**Given entries**
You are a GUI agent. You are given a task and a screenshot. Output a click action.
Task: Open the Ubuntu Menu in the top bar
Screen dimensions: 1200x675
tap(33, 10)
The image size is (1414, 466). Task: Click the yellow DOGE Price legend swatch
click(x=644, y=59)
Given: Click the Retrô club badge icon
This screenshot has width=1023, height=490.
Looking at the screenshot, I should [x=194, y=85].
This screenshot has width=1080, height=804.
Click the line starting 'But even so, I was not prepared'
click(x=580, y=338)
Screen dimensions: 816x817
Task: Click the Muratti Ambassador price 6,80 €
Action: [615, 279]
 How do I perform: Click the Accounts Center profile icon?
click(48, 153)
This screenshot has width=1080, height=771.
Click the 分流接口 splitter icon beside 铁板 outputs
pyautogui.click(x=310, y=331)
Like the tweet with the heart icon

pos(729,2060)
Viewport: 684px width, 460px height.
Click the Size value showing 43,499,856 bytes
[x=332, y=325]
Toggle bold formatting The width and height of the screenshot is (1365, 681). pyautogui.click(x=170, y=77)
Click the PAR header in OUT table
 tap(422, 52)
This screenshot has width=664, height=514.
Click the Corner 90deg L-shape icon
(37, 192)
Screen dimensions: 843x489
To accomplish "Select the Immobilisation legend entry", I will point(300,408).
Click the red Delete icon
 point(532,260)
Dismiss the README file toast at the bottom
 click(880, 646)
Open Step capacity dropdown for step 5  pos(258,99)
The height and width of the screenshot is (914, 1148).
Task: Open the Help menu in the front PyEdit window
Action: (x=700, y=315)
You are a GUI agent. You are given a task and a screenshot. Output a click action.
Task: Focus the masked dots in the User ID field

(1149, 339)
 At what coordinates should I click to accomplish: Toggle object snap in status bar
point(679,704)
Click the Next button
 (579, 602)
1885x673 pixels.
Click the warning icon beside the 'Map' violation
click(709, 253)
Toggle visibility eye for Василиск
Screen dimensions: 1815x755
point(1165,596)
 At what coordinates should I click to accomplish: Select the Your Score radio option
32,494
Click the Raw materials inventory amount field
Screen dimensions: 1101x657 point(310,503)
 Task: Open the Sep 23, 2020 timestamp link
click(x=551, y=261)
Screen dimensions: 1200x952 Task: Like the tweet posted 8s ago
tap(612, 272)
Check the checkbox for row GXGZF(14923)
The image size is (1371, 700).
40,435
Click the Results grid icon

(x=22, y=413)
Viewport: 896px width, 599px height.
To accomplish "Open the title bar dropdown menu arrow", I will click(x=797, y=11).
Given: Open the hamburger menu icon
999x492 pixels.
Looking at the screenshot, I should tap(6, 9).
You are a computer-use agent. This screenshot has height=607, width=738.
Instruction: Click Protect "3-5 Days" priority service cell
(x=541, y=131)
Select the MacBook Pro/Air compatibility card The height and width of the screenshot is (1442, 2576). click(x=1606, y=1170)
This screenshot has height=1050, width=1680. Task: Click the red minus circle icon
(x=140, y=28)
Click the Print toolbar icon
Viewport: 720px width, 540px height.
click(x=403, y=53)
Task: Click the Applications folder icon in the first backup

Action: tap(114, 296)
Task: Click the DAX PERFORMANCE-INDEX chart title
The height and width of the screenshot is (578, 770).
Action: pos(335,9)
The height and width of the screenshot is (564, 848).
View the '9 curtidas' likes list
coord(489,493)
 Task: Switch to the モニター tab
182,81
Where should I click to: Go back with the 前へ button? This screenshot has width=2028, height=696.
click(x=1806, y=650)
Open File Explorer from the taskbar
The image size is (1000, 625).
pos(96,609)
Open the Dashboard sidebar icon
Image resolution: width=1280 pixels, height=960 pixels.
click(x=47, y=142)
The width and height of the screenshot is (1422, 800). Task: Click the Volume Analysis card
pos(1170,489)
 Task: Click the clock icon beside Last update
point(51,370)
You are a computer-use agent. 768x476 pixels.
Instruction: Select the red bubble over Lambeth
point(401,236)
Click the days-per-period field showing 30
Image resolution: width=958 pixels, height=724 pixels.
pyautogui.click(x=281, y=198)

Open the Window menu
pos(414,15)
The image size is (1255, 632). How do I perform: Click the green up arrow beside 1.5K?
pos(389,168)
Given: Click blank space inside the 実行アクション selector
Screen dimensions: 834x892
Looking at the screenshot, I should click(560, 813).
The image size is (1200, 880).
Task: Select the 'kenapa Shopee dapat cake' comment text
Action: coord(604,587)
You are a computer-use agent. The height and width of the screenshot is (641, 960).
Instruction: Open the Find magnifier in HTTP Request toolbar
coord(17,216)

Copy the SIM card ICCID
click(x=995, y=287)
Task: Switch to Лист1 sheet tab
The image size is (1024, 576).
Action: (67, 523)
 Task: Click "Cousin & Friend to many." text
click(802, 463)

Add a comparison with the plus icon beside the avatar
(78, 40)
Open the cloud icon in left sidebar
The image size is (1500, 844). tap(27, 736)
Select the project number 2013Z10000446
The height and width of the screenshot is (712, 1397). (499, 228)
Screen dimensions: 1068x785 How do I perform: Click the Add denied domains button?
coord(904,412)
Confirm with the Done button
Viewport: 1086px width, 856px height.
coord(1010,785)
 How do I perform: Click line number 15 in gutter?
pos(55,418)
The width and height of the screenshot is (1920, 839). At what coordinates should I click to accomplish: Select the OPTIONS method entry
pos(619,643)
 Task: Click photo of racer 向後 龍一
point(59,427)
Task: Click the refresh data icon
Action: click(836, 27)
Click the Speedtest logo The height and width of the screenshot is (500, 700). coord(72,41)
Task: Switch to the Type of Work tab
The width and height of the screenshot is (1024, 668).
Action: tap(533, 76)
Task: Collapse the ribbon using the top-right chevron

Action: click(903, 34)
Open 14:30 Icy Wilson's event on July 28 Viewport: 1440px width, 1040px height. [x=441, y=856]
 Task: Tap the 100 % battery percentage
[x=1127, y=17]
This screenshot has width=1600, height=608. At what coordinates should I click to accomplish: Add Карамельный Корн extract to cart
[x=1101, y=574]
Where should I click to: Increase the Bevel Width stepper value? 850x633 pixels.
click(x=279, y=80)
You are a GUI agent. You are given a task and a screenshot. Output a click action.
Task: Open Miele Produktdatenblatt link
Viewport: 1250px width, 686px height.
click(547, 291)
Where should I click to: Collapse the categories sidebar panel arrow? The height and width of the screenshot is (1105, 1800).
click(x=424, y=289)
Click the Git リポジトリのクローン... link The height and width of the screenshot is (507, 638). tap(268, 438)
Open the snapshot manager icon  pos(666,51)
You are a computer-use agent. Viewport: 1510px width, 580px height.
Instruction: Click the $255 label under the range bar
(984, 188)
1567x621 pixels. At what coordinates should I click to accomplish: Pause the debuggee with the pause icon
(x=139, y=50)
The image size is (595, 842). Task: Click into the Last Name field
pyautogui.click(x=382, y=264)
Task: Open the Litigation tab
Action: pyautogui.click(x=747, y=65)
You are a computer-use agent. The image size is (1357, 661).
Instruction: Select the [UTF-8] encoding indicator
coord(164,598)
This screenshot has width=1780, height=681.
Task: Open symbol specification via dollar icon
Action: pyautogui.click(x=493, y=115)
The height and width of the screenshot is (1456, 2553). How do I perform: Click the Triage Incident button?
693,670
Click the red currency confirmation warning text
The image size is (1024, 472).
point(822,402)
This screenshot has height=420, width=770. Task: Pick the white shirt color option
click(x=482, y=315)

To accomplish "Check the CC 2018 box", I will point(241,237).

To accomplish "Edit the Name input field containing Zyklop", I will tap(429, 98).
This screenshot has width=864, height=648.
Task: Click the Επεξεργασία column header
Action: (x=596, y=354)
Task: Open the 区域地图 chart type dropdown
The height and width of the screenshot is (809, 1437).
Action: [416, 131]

**Task item**
Every line from the line containing "Select the MacBook" through the line containing "You are a computer-use agent. 768x476 pixels." in the records above must be retyped exactly. Leave out the rest.

**Answer section**
Select the MacBook Pro/Air compatibility card The height and width of the screenshot is (1442, 2576). click(x=1606, y=1170)
This screenshot has height=1050, width=1680. Task: Click the red minus circle icon
(x=140, y=28)
Click the Print toolbar icon
Viewport: 720px width, 540px height.
click(x=403, y=53)
Task: Click the Applications folder icon in the first backup

Action: tap(114, 296)
Task: Click the DAX PERFORMANCE-INDEX chart title
The height and width of the screenshot is (578, 770).
Action: pos(335,9)
The height and width of the screenshot is (564, 848).
View the '9 curtidas' likes list
coord(489,493)
 Task: Switch to the モニター tab
182,81
Where should I click to: Go back with the 前へ button? This screenshot has width=2028, height=696.
click(x=1806, y=650)
Open File Explorer from the taskbar
The image size is (1000, 625).
pos(96,609)
Open the Dashboard sidebar icon
Image resolution: width=1280 pixels, height=960 pixels.
click(x=47, y=142)
The width and height of the screenshot is (1422, 800). Task: Click the Volume Analysis card
pos(1170,489)
 Task: Click the clock icon beside Last update
point(51,370)
You are a computer-use agent. 768x476 pixels.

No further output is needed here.